### Excerpt provided
*** Block opens ***
Like many traders in office-obsessed Japan, the deputy head of fixed income at Mizuho Securities Co. had never even considered working from home until the pandemic hit. Now, for the first time since he stepped onto the trading floor 25 years ago, Motokawa spends at least one day a week outside the office and plans to keep it up.

“My initial thinking was that it was going to be pretty difficult given the way markets operate,” he said. “The reality is it’s actually doable.”

As Covid-19 forces financial professionals around the world to re-examine the way they operate, anecdotal evidence from Japan — ranked last among developed markets by the OECD for work-life balance — suggests the move toward more remote work could be widespread and enduring. Tokyo-based brokerage employees from Goldman Sachs Group Inc. to CLSA Ltd. report a similar shift in attitudes that they expect will outlast the pandemic.
*** Block closes ***
### Data shown
*** Block opens ***
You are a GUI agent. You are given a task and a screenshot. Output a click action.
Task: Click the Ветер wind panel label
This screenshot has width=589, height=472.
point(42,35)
*** Block closes ***
### Action item A
In the excerpt on remote work in Japan, how long ago did Motokawa first step onto the trading floor?
### Action item B
Render this sentence from the excerpt on remote work in Japan in Spanish: "Now, for the first time since he stepped onto the trading floor 25 years ago, Motokawa spends at least one day a week outside the office and plans to keep it up."
### Action item C
Name every financial company mentioned in the excerpt on remote work in Japan.
Rely only on the text and disregard the material.

### Exercise answer A
25 years ago

### Exercise answer B
Ahora, por primera vez desde que pisó el parqué hace 25 años, Motokawa pasa al menos un día a la semana fuera de la oficina y tiene previsto seguir haciéndolo.

### Exercise answer C
Mizuho Securities Co., Goldman Sachs Group Inc., CLSA Ltd.